* Required action: Output a character-exact copy of the data, images removed.

(Extracted material Opens)

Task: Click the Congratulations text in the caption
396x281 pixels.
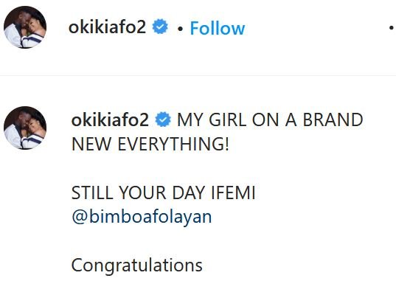Action: (x=137, y=266)
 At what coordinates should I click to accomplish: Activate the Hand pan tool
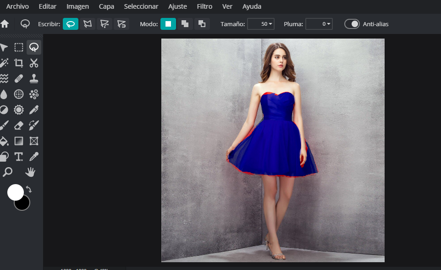pos(30,172)
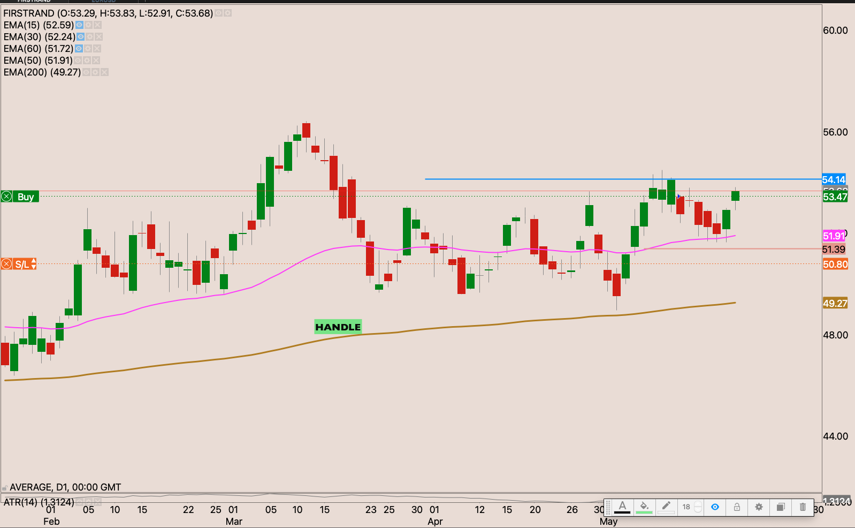The height and width of the screenshot is (528, 855).
Task: Duplicate the annotation with copy icon
Action: coord(781,507)
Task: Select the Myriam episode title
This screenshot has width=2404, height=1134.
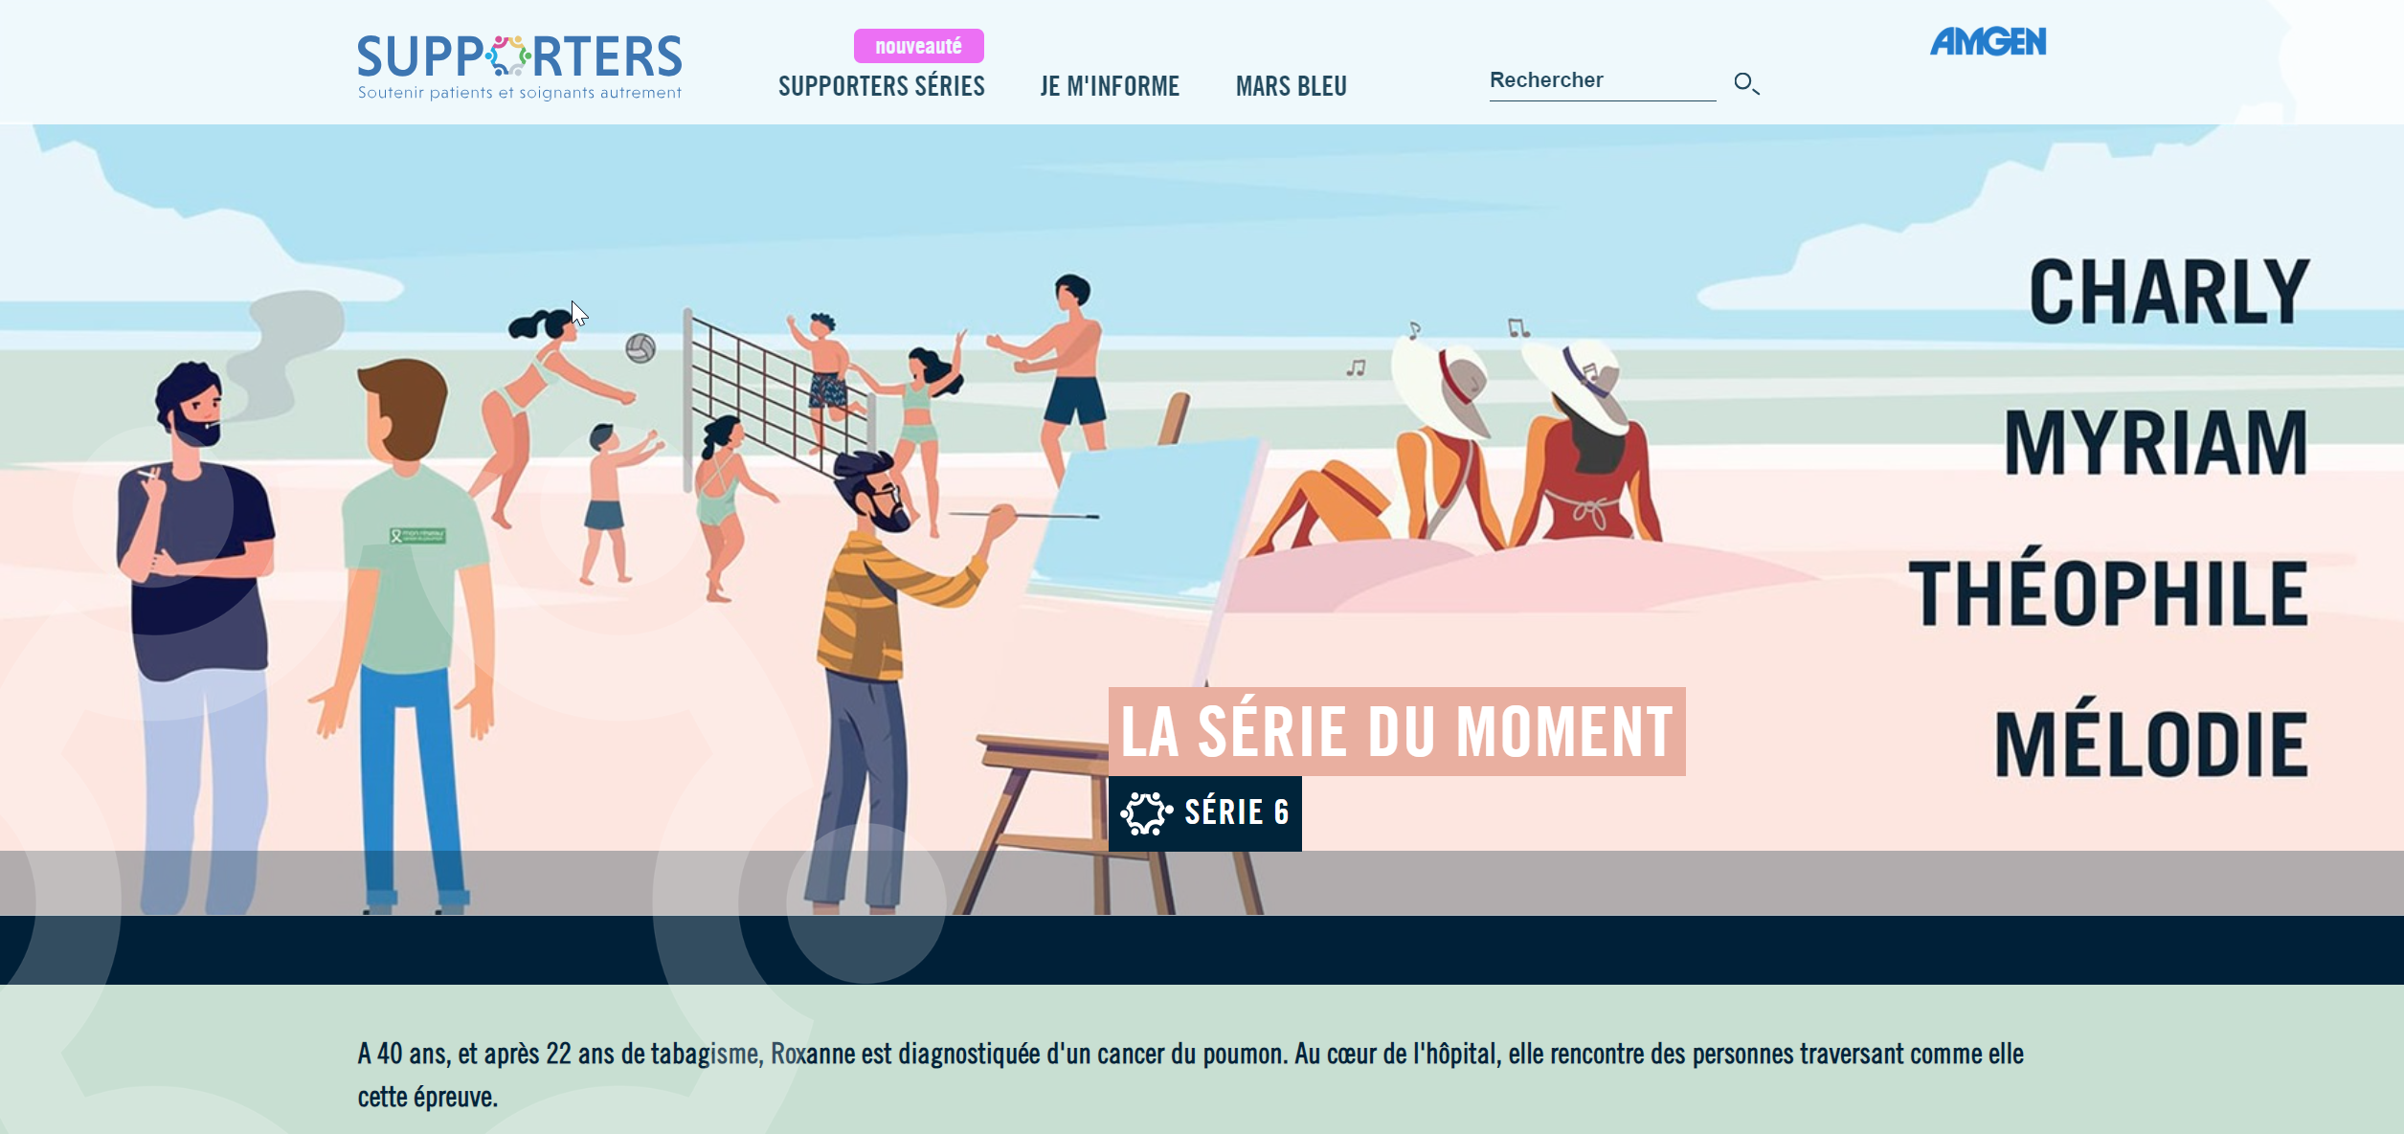Action: (x=2156, y=442)
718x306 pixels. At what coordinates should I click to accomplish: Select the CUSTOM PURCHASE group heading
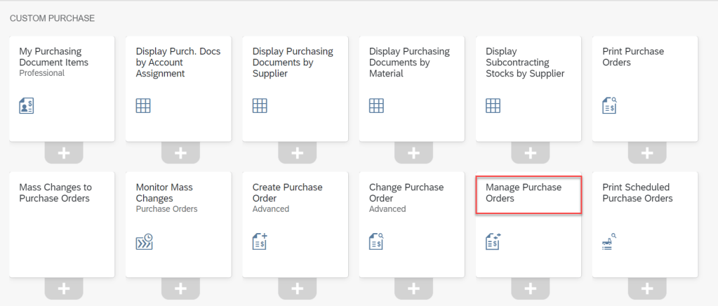click(x=52, y=18)
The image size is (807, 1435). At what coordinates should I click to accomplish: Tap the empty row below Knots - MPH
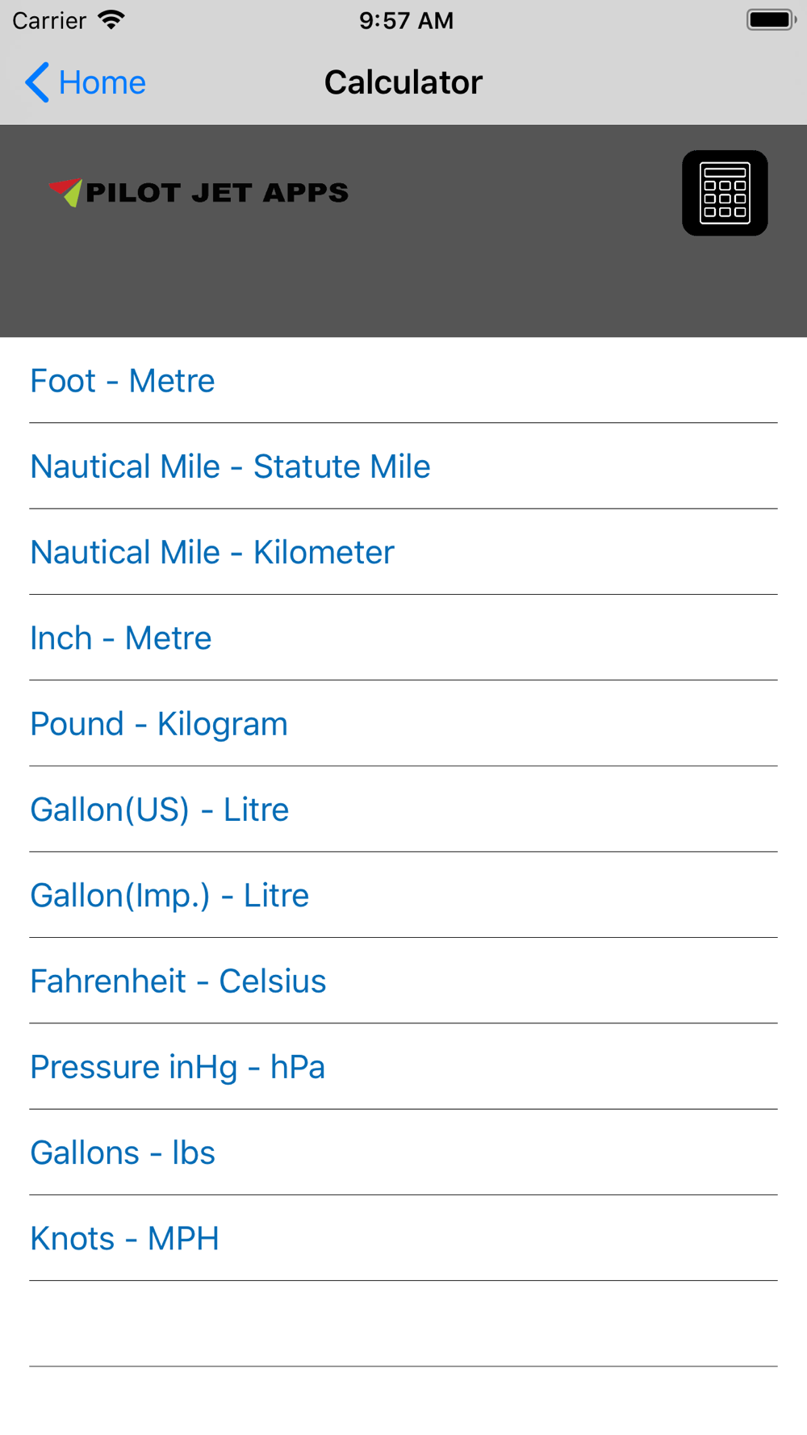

(Extracted material Closes)

* Answer below:
Task: Click the Congratulations text in the caption
396x281 pixels.
Action: (x=137, y=266)
 At what coordinates should I click to accomplish: Activate the Hand pan tool
pos(30,172)
The height and width of the screenshot is (528, 855).
Task: Duplicate the annotation with copy icon
Action: coord(781,507)
Task: Select the Myriam episode title
This screenshot has width=2404, height=1134.
Action: (x=2156, y=442)
718x306 pixels. At what coordinates should I click to accomplish: Select the CUSTOM PURCHASE group heading
click(x=52, y=18)
The image size is (807, 1435). At what coordinates should I click to accomplish: Tap the empty row below Knots - MPH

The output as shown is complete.